Coalition deal '˜will last 5 years' despite Labour dissent
LEADERS of Edinburgh's new SNP-Labour administration say they are confident the coalition will last the full five years until the next council elections.
But there is evidence of continuing unease among Labour members and activists in the Capital over the deal.
The agreement was formally signed by SNP group leader Adam McVey and Labour group leader Cammy Day at the City Chambers yesterday after the deal got the final go-ahead from Labour’s Scottish executive committee (SEC) on Thursday night.
Edinburgh was the last of Scotland’s 32 councils to form an administration, six weeks after the local elections.
Cllr McVey, who at 30 will be the city’s youngest ever council leader, said: “I am pleased we have been able to reach this agreement, which will provide stable leadership for the council.
“This administration will implement a progressive policy agenda which will have as our top priority the improvement of our core public services and dealing with the key issues that face the people of our Capital.”
Cllr Day said Labour and the SNP offered the strong partnership needed to lead the council.
He said: “Our vision has always been to progress projects and policies which benefit the citizens of Edinburgh and we will continue this throughout our term of office, working with our trade union colleagues and devolving decision-making to local communities as far as possible.”
But just as the coalition plans were getting final approval, Edinburgh Southern Labour party – the constituency of MP Ian Murray and MSP Daniel Johnson – agreed a motion critical of the deal and seeking to mandate the area’s councillors to reject it unless it could guarantee no more cuts.
An activist tweeted that Edinburgh Central had agreed by just one vote – 12-11 - to back the coalition.
And Scott Arthur, Labour councillor for Colinton/Fairmilehead, warned the party must not be left “implementing Nicola Sturgeon’s cuts”.
Cllr Day acknowledged there were different views within the party. It is understood the council group voted 8-3 to approve the deal this week.

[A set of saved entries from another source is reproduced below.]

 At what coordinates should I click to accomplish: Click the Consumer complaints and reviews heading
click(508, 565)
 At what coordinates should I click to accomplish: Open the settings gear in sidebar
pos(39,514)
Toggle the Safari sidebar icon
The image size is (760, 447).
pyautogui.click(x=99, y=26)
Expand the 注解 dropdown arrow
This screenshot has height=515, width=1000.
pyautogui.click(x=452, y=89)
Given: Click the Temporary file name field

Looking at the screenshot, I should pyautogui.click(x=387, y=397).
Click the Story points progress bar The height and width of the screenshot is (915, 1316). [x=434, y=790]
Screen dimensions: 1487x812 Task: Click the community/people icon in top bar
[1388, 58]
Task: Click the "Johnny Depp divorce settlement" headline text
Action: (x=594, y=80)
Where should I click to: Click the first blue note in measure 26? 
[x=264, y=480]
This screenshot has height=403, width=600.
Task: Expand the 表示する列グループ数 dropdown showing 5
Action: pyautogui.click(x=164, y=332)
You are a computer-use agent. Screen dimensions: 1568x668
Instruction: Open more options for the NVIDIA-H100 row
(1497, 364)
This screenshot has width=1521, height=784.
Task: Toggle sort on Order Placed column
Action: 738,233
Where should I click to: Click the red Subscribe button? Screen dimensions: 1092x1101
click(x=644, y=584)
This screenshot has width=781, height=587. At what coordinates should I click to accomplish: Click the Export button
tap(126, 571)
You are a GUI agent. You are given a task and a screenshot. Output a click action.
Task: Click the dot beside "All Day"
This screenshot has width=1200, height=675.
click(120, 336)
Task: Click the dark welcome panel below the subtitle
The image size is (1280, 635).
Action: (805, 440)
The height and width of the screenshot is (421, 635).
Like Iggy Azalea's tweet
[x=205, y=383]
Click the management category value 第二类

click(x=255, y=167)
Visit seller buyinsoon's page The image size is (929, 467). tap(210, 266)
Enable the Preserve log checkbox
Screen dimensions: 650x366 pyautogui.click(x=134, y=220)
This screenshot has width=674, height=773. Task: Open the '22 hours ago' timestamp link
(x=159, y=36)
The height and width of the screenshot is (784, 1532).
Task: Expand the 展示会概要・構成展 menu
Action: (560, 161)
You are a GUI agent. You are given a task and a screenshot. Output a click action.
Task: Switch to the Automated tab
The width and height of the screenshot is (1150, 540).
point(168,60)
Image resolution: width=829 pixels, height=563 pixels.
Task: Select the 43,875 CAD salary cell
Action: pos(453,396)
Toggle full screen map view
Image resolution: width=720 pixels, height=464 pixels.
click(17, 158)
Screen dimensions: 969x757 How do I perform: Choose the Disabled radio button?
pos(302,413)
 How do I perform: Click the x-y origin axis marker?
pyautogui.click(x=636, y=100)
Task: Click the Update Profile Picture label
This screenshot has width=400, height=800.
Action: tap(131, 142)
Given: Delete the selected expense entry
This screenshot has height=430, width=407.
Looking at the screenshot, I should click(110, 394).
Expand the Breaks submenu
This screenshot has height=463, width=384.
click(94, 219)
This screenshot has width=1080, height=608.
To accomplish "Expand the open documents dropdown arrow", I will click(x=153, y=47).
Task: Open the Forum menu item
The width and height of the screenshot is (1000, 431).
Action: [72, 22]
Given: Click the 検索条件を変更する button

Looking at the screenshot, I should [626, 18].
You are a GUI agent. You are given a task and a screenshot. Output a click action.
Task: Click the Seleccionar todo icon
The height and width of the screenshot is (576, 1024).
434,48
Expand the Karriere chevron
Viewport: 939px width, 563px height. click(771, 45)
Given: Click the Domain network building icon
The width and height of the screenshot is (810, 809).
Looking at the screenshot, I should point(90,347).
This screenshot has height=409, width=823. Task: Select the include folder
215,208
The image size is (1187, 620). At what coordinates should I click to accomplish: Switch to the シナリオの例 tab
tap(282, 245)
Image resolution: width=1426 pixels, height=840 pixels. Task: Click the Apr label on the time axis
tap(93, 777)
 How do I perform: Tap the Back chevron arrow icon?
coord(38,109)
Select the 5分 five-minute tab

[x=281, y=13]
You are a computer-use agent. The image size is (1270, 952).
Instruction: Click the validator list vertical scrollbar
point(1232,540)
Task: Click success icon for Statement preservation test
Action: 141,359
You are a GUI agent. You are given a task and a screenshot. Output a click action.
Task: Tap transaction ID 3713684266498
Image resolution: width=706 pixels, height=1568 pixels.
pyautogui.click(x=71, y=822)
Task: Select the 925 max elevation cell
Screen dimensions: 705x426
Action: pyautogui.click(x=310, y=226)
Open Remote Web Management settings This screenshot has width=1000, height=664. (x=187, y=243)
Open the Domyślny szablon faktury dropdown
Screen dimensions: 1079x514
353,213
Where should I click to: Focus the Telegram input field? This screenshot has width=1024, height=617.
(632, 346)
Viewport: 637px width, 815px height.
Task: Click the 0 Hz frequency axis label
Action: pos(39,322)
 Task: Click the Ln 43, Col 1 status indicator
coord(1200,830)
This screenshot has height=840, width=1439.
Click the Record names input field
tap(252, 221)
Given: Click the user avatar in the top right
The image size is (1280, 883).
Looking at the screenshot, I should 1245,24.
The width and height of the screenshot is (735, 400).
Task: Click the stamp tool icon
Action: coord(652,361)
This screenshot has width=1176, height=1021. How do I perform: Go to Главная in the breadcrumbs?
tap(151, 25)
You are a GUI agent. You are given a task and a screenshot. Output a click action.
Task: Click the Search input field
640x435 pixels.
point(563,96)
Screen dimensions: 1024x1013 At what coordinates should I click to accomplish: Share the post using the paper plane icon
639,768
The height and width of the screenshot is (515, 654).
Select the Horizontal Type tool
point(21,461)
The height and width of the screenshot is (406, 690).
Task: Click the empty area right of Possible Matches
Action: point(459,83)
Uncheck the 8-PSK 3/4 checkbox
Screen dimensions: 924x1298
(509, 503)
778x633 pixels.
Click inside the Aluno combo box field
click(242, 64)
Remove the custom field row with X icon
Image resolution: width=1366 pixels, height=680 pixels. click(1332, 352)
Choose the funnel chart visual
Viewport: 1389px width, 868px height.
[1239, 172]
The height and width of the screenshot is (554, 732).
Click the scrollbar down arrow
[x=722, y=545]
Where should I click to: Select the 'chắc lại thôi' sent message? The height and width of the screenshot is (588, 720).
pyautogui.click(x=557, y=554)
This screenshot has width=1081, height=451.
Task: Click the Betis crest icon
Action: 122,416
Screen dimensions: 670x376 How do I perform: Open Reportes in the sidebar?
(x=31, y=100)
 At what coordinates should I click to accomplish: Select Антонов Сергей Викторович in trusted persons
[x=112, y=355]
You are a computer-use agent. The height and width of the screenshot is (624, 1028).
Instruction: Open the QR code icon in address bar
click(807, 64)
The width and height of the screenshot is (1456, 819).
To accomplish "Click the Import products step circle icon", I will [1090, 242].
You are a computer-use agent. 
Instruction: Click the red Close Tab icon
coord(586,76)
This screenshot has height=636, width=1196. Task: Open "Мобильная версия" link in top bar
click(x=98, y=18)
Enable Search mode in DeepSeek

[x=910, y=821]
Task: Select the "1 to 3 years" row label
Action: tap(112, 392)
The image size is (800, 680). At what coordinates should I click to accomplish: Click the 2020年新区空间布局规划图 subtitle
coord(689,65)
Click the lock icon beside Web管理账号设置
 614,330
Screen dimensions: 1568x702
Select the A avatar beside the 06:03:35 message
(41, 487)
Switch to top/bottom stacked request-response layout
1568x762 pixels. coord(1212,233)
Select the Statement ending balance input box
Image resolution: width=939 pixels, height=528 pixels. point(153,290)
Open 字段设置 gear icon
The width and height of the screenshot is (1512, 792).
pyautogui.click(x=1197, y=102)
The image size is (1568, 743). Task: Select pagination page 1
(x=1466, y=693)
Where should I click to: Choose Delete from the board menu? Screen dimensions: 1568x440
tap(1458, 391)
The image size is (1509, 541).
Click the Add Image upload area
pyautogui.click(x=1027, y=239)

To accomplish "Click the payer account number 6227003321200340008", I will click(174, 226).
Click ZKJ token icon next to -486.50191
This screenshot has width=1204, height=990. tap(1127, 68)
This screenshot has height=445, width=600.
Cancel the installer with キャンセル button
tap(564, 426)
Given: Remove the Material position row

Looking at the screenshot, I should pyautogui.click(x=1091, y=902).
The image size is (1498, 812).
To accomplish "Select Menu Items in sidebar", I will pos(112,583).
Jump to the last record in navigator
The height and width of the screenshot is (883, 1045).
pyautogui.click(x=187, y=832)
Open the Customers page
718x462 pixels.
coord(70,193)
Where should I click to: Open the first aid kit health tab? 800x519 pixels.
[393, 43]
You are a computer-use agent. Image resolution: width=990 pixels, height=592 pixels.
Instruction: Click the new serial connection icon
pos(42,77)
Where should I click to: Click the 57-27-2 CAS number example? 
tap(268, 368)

Cllr Day said: “We have had robust discussions among members of the group and with the wider party. And the group made a decision by majority to move forward with this deal.
“I accept we need to bring the Edinburgh Labour group, the constituency parties, local campaign forum and parliamentarians together and I will play my role in doing that.”
He said the deal would deliver everything in Labour’s manifesto and was confident the partnership would work.
“I’m sure we will have our disagreements but we will have a process to resolve them and I’m confident the coalition will last the full five years.”
Tory group leader Iain Whyte said a “coalition of minorities” seemed a “pretty unstable beast”.
He said: “It seems very strange it has taken them all this time to get together the same coalition with different numbers as we had before the election. It’s our job as the second biggest party, just one seat behind the SNP, to hold them to account and work towards better services for Edinburgh.
“We will be a very strong opposition.”
The Greens are expected to back the coalition on an issue-by-issue basis.
Green co-convenor Steve Burgess said: “There are a number of things from both manifestos which we would expect to support.
“Our main role will be to push the parties of the new coalition to go further than they otherwise would go – to bring forward more ambitious plans on walking, cycling and public transport, for example; to tackle high housing costs and empty homes; to improve the quality of social care; and to open up the way the council works.”
Lib Dem group leader Robert Aldridge said: “This deal could have been signed weeks ago. However, Labour’s dilly-dallying and indecision left the city facing weeks of uncertainty.
“Even with this deal, the new administration is a minority in the City Chambers. It’s not good enough for Labour and the SNP to simply rearrange the deckchairs on their Titanic. This new administration will have to reach out, listen and govern by consensus.”